**CHALLENGE**. Please repeat the listing from its first line through the line containing "point(807,48)", inclusive. Leave the pictures out.

(Word and element locating data)
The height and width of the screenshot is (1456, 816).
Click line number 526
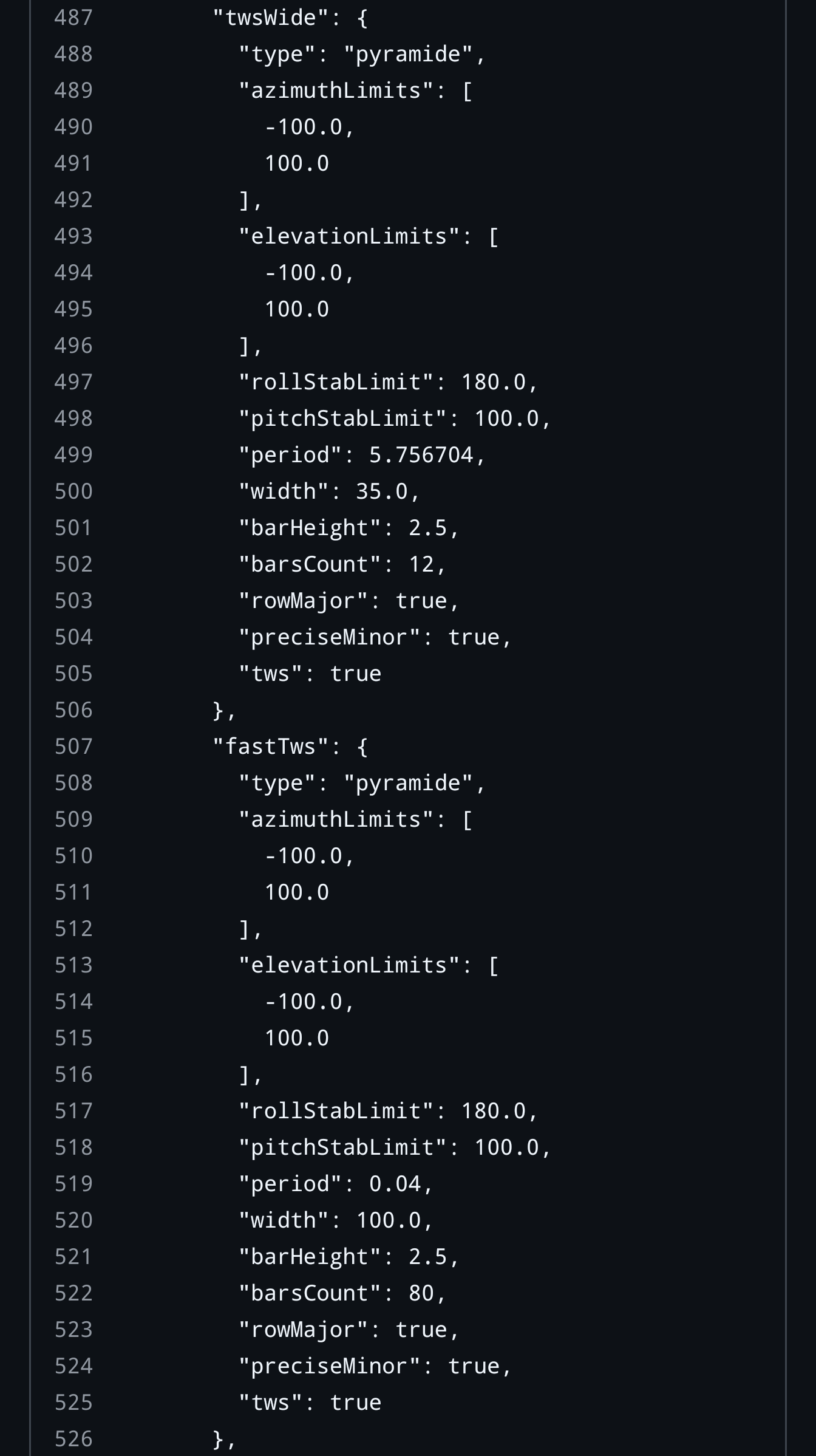coord(73,1439)
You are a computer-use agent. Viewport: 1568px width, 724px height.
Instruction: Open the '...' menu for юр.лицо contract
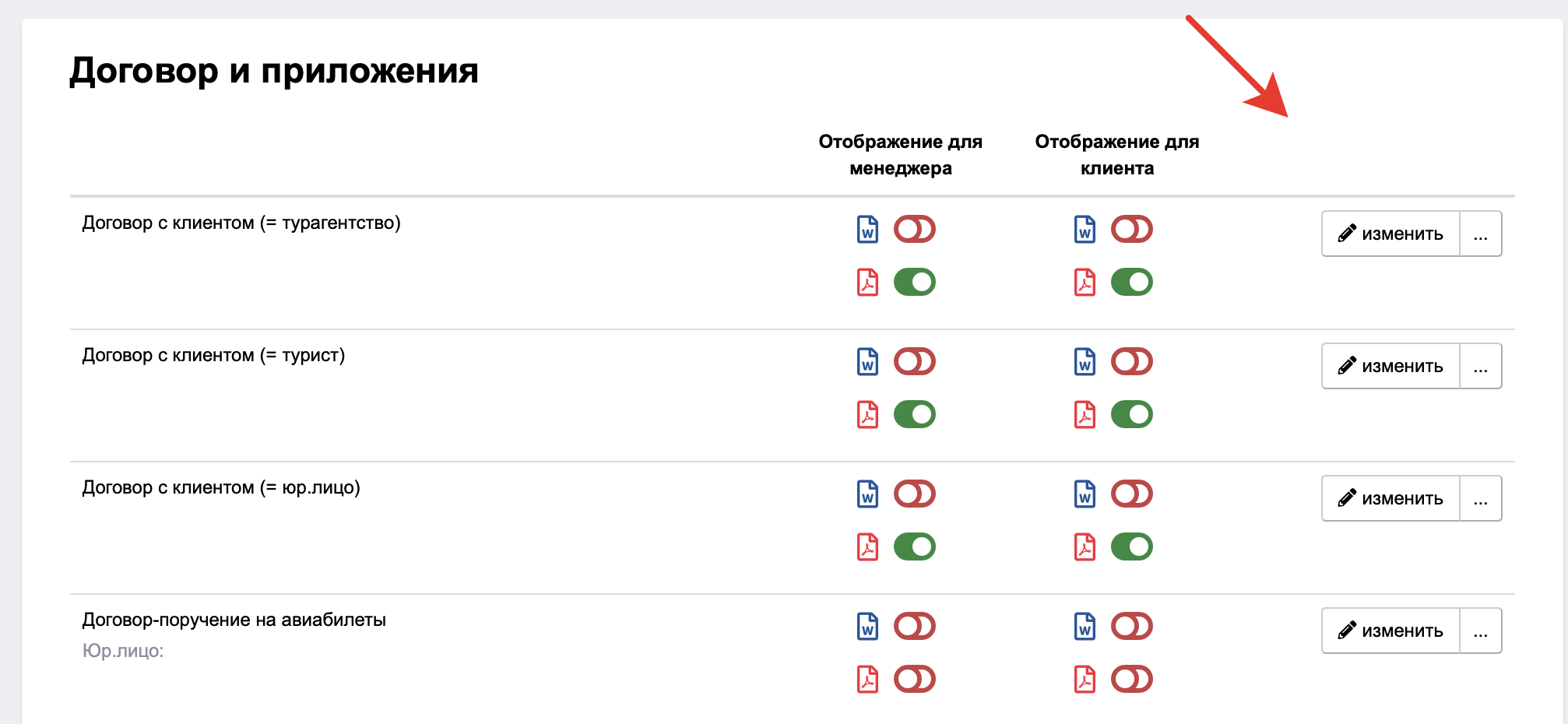pos(1481,498)
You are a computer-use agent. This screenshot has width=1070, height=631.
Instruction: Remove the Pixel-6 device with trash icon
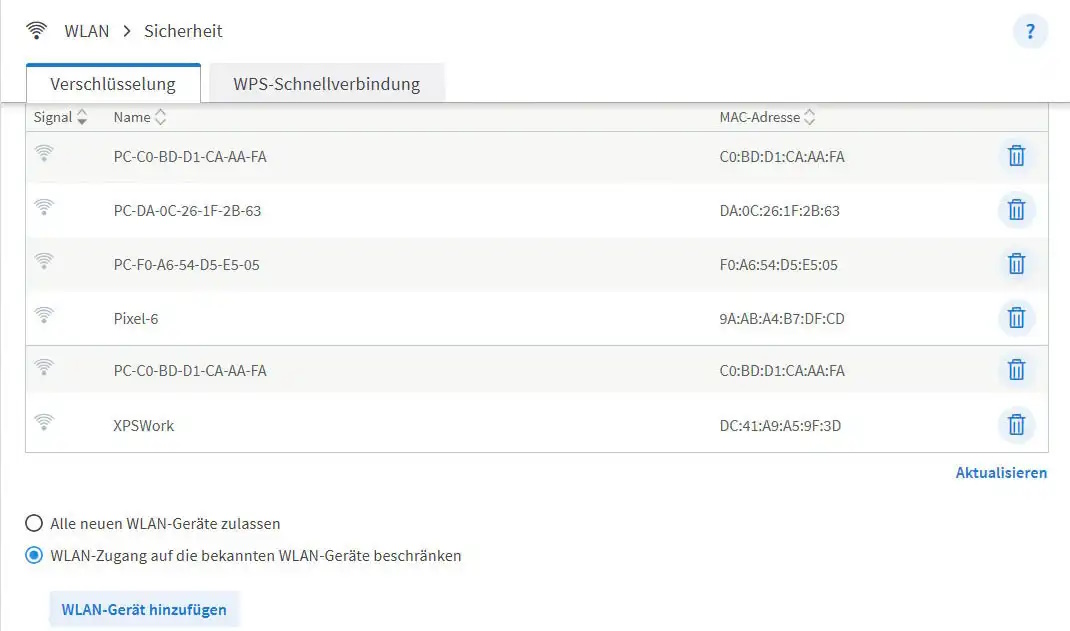[x=1016, y=318]
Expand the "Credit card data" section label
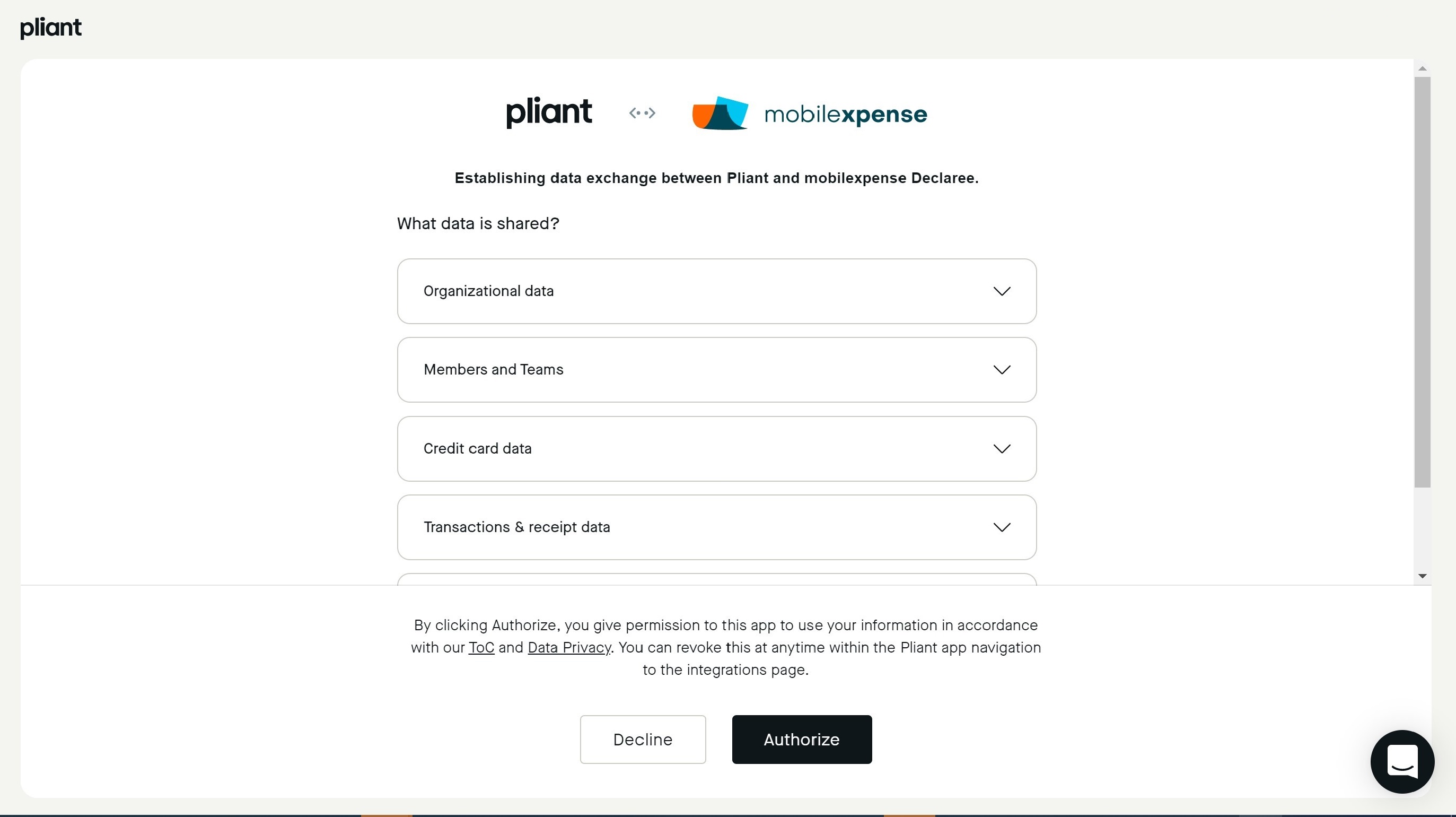 point(478,449)
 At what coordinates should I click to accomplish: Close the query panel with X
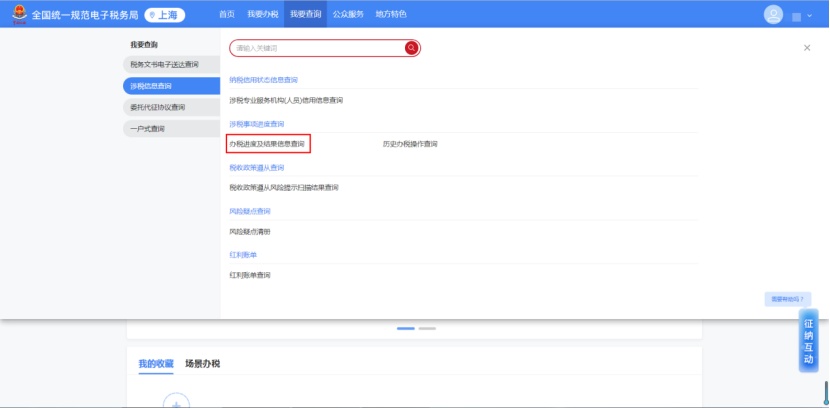point(807,48)
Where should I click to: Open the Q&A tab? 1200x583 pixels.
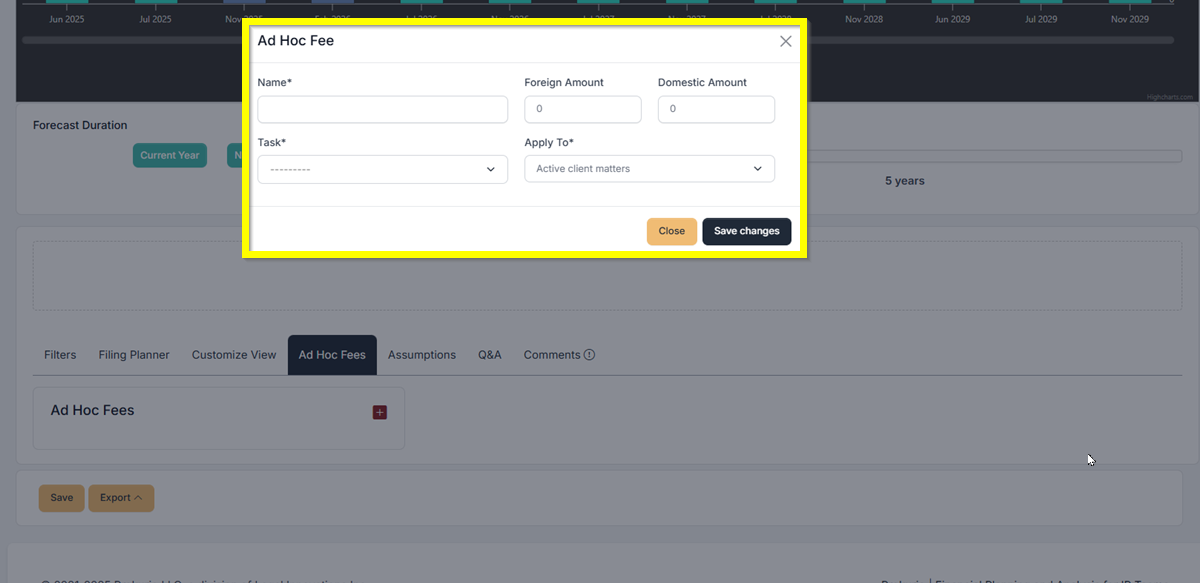pos(489,355)
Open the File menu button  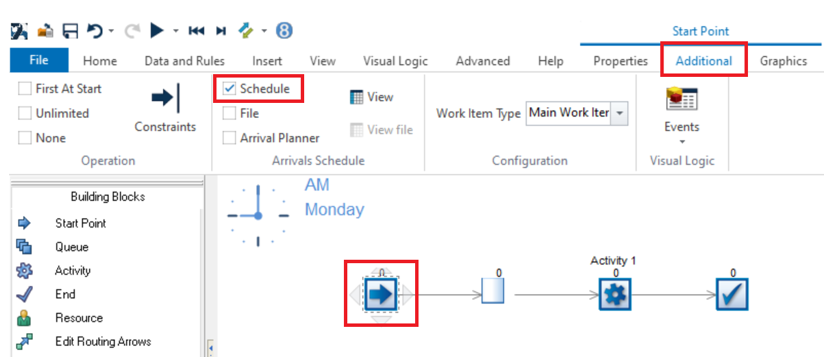tap(39, 60)
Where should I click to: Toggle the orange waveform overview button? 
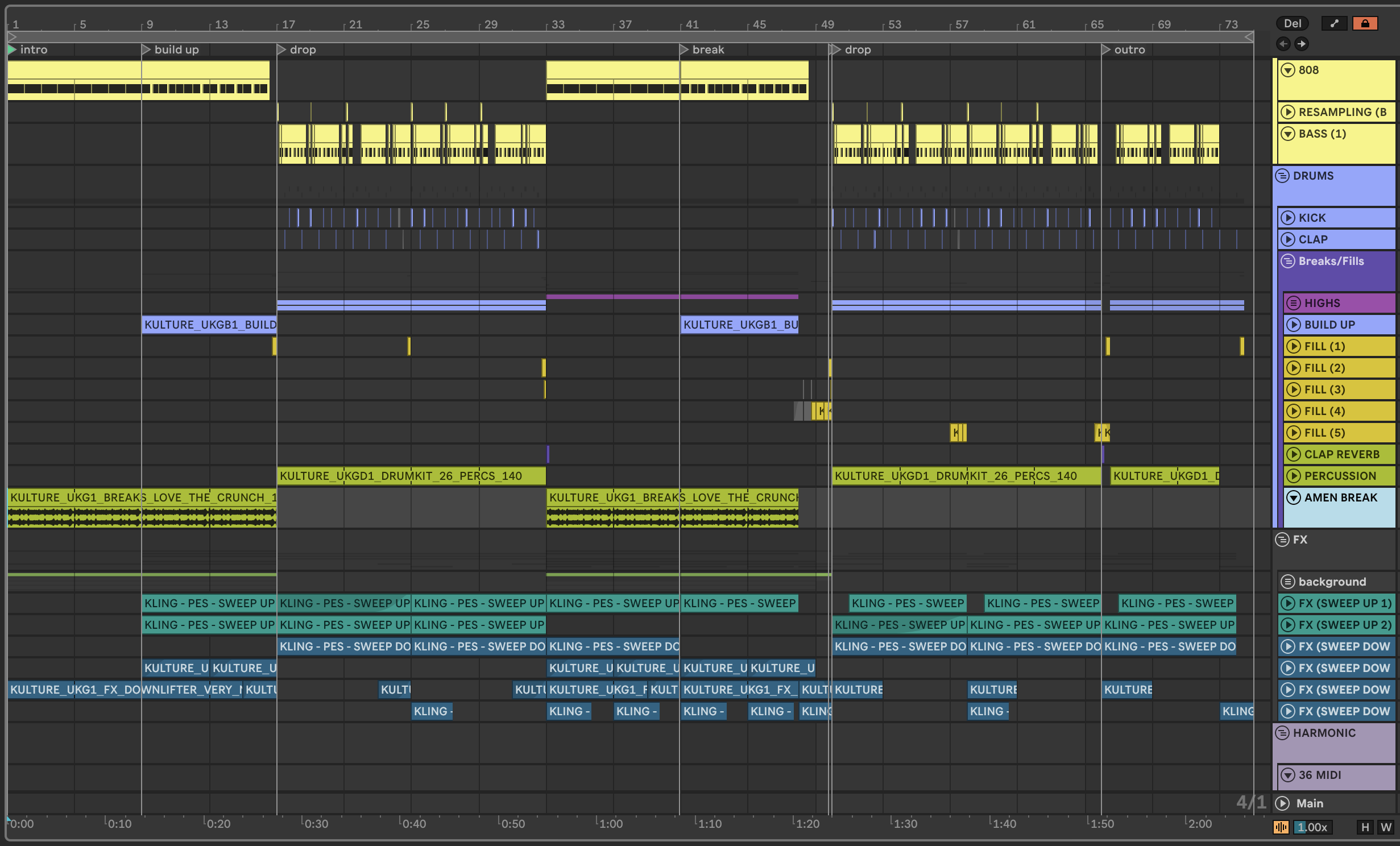[1281, 827]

**RESPONSE BELOW**.
The height and width of the screenshot is (1456, 816).
Click line number 526
coord(73,1439)
You are a computer-use agent. Viewport: 1568px width, 724px height.
Instruction: Open the '...' menu for юр.лицо contract
pos(1481,498)
You are a computer-use agent. This screenshot has width=1070, height=631.
Instruction: Remove the Pixel-6 device with trash icon
[x=1016, y=318]
Expand the "Credit card data" section label
 point(478,449)
 At what coordinates should I click to accomplish: Close the query panel with X
point(807,48)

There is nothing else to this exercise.